There is a pattern I often see in work with individuals around sexual concerns. Someone arrives saying they assumed things would improve on their own. They believed desire would return with time or that their comfort with intimacy would increase after stress passed or that their avoidance would make sense once life settled down. Then they look up months or years later and realize nothing changed. In some cases things feel worse. The absence itself has taken on a shape.
From an existential sex therapy perspective this moment is significant. It is the point where the person recognizes that avoiding the problem did not place them in neutral. It placed them in a direction. Sexual avoidance often feels passive, but it functions as a choice. It is a way of managing vulnerability, fear, shame or uncertainty. Time cannot resolve what avoidance keeps out of awareness.
Many people avoid sexual contact or sexual desire for reasons that have little to do with libido. Some feel pressure to perform. Others feel uncomfortable being seen. Some do not know how to talk about what they want. Others are afraid of discovering that they want something at all. Instead of confronting these tensions, the person waits. They hope that desire will reappear or that comfort will return. This waiting is understandable. It is also costly.
Avoidance is rarely mere procrastination. It is a strategy for protecting the self. In existential terms, sexuality exposes us to freedom. Sexual desire reminds us that we are embodied, choosing beings who must navigate vulnerability. Sartre wrote about the unease that freedom produces and this unease is often visible in the erotic. When sex feels overwhelming, the simplest solution is to retreat. The retreat feels safe, but over time it becomes its own trap.
In therapy individuals sometimes discover that sexual avoidance has become part of their identity. They say things like, “I am just not a sexual person” or “I prefer not to think about it.” These stories are not false, but they are incomplete. They often cover a quieter truth: that avoiding sexuality protects against exposure. Exposure to longing.

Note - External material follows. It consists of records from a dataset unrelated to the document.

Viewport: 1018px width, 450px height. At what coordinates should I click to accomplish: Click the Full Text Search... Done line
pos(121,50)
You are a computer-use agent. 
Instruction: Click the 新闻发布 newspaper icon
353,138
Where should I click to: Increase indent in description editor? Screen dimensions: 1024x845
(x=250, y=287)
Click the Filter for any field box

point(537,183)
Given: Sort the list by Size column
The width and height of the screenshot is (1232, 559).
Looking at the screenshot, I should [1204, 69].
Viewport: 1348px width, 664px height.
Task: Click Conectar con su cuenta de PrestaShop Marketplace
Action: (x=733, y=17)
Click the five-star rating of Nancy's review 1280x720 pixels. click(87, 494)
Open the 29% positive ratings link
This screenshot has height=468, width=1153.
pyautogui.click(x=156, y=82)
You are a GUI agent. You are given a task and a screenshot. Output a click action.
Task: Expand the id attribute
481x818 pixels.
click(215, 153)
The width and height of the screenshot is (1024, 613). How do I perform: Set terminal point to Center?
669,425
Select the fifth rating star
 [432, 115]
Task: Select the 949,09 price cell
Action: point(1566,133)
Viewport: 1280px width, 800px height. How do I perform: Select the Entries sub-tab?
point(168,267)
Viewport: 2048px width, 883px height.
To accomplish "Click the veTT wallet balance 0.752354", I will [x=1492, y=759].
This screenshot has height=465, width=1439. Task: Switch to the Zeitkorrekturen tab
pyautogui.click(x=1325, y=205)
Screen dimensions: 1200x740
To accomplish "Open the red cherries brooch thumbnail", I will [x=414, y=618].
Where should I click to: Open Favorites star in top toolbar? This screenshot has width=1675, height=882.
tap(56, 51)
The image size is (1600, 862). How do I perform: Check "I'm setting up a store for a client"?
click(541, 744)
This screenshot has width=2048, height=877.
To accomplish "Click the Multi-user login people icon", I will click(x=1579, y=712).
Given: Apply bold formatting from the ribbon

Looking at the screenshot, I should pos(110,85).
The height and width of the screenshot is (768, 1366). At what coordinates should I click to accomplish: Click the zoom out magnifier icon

Exposure to disappointment. Exposure to being known.
Existential sex therapy does not ask the person to push through avoidance. It asks them to understand it. What does sexual contact represent. What does desire demand. Where does shame attach itself. What would it mean to choose intimacy rather than wait for it. These questions shift the frame from pathology to meaning.
There is no requirement to pursue sexual activity. Many people live contented lives without it. But there is a distinction between choosing celibacy or choosing asexuality and collapsing into avoidance. The first involves agency. The second involves fear disguised as indifference. The work in therapy is to determine which is present.
This is where the idea of choice becomes important. What we do not change we continue to live with, and in that sense we choose it. When someone avoids sexual experience for a decade without examining why, the avoidance becomes part of the architecture of their life. It shapes relationships. It shapes self-esteem. It shapes how the person encounters their own body. None of this is neutral.
To recognize avoidance as a choice is not to place blame. It is to return agency to the individual. Agency in existential thought is the starting point for change because it acknowledges freedom. Freedom is uncomfortable, but it creates possibility. A person cannot decide to engage sexually until they recognize that they have been deciding not to.
Sexual avoidance does not need to be condemned or corrected. For some it may remain the truest expression of their lived experience. But for others it is a signal. A signal that something meaningful sits beneath the silence. In those cases the task is not to find techniques or increase frequency or optimize performance. The task is to turn toward the avoided territory with curiosity.
Intimacy begins long before physical contact. It begins with the willingness to face what we have been postponing. In that sense the movement out of avoidance is not a sexual act. It is an existential one.